- Your goal -
Word for word, set down the entries that follow.

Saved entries
____
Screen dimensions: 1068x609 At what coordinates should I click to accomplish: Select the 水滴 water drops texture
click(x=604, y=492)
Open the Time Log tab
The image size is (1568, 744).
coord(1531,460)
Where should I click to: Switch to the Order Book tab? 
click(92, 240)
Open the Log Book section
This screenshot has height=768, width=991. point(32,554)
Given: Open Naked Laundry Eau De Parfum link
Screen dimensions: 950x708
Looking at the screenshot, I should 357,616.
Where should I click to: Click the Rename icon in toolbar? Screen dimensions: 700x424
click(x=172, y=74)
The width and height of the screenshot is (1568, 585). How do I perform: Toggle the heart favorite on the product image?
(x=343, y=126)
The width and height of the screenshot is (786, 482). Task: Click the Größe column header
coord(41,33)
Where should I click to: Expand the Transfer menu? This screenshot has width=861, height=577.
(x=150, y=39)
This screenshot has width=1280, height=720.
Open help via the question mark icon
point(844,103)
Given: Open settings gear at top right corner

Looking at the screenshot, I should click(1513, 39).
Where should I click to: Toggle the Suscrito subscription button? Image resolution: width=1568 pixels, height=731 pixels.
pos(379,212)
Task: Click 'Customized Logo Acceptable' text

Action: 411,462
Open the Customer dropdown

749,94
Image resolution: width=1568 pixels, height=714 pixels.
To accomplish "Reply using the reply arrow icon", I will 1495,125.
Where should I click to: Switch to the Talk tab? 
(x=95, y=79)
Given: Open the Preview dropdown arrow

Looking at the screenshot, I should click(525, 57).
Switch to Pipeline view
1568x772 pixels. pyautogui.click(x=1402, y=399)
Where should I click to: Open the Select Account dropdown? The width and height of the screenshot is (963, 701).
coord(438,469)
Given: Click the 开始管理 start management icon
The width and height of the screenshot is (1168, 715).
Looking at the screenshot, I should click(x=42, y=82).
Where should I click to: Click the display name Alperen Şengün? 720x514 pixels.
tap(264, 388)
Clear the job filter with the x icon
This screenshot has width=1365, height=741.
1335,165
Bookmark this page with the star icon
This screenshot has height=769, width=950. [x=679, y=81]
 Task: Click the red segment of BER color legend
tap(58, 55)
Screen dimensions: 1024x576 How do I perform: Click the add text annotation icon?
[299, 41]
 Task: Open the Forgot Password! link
____
- Your solution -
Screen dimensions: 1068x609 At what coordinates should I click to accomplish: Select the 水滴 water drops texture
click(x=604, y=492)
Open the Time Log tab
The image size is (1568, 744).
coord(1531,460)
Where should I click to: Switch to the Order Book tab? 
click(92, 240)
Open the Log Book section
This screenshot has height=768, width=991. point(32,554)
Given: Open Naked Laundry Eau De Parfum link
Screen dimensions: 950x708
Looking at the screenshot, I should 357,616.
Where should I click to: Click the Rename icon in toolbar? Screen dimensions: 700x424
click(x=172, y=74)
The width and height of the screenshot is (1568, 585). How do I perform: Toggle the heart favorite on the product image?
(x=343, y=126)
The width and height of the screenshot is (786, 482). Task: Click the Größe column header
coord(41,33)
Where should I click to: Expand the Transfer menu? This screenshot has width=861, height=577.
(x=150, y=39)
This screenshot has width=1280, height=720.
Open help via the question mark icon
point(844,103)
Given: Open settings gear at top right corner

Looking at the screenshot, I should click(1513, 39).
Where should I click to: Toggle the Suscrito subscription button? Image resolution: width=1568 pixels, height=731 pixels.
pos(379,212)
Task: Click 'Customized Logo Acceptable' text

Action: 411,462
Open the Customer dropdown

749,94
Image resolution: width=1568 pixels, height=714 pixels.
To accomplish "Reply using the reply arrow icon", I will 1495,125.
Where should I click to: Switch to the Talk tab? 
(x=95, y=79)
Given: Open the Preview dropdown arrow

Looking at the screenshot, I should click(525, 57).
Switch to Pipeline view
1568x772 pixels. pyautogui.click(x=1402, y=399)
Where should I click to: Open the Select Account dropdown? The width and height of the screenshot is (963, 701).
coord(438,469)
Given: Click the 开始管理 start management icon
The width and height of the screenshot is (1168, 715).
Looking at the screenshot, I should click(x=42, y=82).
Where should I click to: Click the display name Alperen Şengün? 720x514 pixels.
tap(264, 388)
Clear the job filter with the x icon
This screenshot has width=1365, height=741.
1335,165
Bookmark this page with the star icon
This screenshot has height=769, width=950. [x=679, y=81]
 Task: Click the red segment of BER color legend
tap(58, 55)
Screen dimensions: 1024x576 How do I perform: Click the add text annotation icon?
[299, 41]
 Task: Open the Forgot Password! link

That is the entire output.